**Fragmento de origen**
####################

Una respuesta inmediata e insolente podría ser: “porque me da la gana”; pero el propósito de formular semejante pregunta es más reflexivo que pasional y más amigable que pendenciero. Un primer intento de respuesta es el que sopesa los sentimientos más elementales que pueden experimentar los escritores: sus vanidades (sean estas académicas, literarias, egocentristas, etc., etc.), sus aires exhibicionistas (siempre se escribe para alguien más), su anhelo de perdurar en el tiempo (lo escrito –así sea en un portal electrónico- dura más que la palabra dicha); el deseo de que sus opiniones generen algún tipo de controversia pública (cuestión más que probable en un sistema tan interactivo como la prensa virtual) y la posibilidad misma de apaciguar sus miedos (concientes e inconcientes) y/o de exorcizar sus fobias mediante el uso de la escritura pública que bien puede ser un sucedáneo (casi un remedio casero) para la incapacidad que muchas veces los mortales sentimos al momento de hablar ante auditorios considerables.

####################

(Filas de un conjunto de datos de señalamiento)
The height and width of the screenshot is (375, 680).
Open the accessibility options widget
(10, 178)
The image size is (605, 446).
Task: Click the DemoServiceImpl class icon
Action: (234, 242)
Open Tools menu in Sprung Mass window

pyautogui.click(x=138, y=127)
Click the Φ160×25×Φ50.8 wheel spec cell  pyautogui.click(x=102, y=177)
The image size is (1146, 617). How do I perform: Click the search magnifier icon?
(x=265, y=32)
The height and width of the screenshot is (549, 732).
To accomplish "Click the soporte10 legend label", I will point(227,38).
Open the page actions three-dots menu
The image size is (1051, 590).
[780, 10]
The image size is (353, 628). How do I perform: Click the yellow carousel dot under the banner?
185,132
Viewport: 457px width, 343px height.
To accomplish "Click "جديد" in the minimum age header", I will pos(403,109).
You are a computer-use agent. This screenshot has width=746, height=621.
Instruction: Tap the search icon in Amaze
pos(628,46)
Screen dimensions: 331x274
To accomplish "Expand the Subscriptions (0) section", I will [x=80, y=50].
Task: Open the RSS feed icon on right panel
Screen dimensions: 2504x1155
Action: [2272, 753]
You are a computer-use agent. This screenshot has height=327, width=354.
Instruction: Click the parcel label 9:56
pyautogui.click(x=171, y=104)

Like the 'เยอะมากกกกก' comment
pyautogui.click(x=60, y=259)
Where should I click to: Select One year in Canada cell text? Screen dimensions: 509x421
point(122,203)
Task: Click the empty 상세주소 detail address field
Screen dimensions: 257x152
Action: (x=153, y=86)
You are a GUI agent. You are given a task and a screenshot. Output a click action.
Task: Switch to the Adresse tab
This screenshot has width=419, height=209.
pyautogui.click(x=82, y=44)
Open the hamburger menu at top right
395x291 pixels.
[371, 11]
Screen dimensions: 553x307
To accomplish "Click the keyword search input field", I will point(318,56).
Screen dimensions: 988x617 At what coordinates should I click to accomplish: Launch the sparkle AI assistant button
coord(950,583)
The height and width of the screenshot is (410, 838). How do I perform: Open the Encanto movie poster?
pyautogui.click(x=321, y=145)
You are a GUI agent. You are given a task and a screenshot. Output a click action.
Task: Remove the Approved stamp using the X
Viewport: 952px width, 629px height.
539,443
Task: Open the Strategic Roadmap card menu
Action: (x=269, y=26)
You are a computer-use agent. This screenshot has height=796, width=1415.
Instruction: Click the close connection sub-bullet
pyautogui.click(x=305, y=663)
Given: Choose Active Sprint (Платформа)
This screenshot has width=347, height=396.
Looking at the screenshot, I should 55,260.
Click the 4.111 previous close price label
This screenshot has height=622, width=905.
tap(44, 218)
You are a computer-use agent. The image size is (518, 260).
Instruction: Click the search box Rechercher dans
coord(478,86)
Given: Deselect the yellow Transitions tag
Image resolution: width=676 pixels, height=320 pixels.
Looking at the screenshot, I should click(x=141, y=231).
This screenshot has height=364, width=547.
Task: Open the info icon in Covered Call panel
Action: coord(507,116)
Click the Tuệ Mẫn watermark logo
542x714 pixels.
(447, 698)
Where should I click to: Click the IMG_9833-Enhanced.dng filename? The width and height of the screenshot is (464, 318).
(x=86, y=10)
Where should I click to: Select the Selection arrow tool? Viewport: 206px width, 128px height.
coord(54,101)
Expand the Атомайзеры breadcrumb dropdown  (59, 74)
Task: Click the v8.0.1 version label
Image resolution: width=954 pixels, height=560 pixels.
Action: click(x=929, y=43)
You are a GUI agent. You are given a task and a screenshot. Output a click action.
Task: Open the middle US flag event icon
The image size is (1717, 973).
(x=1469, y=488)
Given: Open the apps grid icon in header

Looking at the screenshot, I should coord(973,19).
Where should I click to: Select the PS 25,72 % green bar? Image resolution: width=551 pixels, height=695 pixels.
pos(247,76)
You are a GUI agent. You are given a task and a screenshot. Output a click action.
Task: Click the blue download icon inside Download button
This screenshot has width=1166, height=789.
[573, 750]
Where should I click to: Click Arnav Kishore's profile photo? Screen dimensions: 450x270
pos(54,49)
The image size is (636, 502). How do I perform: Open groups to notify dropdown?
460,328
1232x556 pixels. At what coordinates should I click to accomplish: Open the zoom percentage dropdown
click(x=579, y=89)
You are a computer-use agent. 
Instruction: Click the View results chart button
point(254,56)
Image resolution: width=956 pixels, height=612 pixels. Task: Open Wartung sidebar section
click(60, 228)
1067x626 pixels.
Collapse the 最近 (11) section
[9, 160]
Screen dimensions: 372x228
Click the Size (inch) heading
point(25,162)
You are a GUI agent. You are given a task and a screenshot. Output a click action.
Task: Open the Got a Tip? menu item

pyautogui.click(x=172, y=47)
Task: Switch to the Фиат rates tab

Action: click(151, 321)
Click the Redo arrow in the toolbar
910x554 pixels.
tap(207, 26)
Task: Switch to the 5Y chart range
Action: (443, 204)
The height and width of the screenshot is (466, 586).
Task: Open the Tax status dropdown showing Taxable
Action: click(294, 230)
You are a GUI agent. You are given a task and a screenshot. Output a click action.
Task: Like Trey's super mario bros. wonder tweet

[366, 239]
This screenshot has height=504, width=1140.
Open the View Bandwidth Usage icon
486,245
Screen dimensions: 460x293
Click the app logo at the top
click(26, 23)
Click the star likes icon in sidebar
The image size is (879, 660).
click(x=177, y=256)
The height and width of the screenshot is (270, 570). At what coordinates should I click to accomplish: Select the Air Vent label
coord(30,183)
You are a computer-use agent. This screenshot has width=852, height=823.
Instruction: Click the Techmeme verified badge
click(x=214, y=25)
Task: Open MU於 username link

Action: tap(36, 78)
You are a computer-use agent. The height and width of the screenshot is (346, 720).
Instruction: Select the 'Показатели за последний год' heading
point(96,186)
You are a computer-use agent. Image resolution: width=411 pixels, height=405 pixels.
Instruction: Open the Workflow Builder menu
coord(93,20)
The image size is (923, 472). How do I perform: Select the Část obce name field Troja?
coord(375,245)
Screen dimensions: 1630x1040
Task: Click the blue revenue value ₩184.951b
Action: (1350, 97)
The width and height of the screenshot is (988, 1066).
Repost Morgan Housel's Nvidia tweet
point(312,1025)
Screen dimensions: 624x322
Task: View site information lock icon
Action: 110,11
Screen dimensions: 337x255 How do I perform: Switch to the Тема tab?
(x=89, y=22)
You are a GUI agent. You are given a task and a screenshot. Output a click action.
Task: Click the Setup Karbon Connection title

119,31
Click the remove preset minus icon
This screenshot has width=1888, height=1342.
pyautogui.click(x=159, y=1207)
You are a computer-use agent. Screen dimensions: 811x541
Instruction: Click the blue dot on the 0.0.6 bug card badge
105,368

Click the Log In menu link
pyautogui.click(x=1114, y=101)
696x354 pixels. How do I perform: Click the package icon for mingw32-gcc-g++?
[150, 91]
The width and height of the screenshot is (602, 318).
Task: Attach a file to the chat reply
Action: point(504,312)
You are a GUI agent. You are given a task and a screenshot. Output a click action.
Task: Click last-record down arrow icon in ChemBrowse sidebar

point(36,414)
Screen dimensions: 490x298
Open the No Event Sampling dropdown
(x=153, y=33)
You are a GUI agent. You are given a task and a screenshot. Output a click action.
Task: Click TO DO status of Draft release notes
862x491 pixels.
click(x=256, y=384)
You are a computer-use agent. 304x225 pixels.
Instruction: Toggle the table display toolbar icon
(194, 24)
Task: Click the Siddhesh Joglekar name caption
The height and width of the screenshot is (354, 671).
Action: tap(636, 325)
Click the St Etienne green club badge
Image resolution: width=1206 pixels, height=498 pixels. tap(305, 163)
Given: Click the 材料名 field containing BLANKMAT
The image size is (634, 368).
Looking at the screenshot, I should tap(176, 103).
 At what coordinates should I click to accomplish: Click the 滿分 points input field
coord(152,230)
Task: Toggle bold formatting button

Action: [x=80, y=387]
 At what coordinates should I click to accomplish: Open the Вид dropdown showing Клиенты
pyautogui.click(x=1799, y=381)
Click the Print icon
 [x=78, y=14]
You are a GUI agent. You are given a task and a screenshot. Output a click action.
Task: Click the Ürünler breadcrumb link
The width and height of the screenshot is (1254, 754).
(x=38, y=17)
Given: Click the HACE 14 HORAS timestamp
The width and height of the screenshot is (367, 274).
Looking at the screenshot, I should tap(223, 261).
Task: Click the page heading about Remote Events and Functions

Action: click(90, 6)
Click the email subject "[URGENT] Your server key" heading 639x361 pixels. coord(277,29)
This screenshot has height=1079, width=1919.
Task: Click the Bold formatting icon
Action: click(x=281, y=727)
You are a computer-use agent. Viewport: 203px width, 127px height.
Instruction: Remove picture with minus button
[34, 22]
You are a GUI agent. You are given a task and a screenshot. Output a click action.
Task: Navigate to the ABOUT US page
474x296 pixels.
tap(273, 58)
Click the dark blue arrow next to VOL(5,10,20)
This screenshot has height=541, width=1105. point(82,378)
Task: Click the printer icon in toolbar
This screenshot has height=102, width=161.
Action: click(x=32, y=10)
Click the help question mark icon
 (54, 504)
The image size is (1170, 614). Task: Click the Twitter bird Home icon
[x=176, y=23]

####################

**Lo que se pide**
Retoma el texto sobre las razones para escribir en público y continúalo a partir de su última oración.

**Respuesta escrita**
 

Muchos autores afirman que –antes que nada- “ellos escriben para sí mismos” y ello es cierto: uno es el primer lector de sí mismo; uno y su soledad que a veces (¡qué ingratitud la mía!) ni de musa sirve. Así que el escritor es su primer verdugo (la más de las veces) y, también, su primer panegirista (en contadas ocasiones). Casi nunca se está conforme con la redacción final y cuanto esto sucede –como en una especie de maldición cervantina- es cuando los lectores más despedazan la urdimbre artesanal que es todo acto de poner en orden, sobre un papel o una pantalla, unas ideas recalentadas de tanto pensarse.

 

Otras características, además de la soledad y la inconformidad por la propia producción, son la ingratitud y el escaso reconocimiento social ante el oficio de escribir. Ambas tienen que ver con el público receptor que nunca ha sido pasivo ya que desde siempre (y no solamente hoy día con las “cartas de los lectores” o las “opiniones en línea”) ha arremetido contra columnistas, editorialistas, novelistas, bloggers, etcétera, etcétera).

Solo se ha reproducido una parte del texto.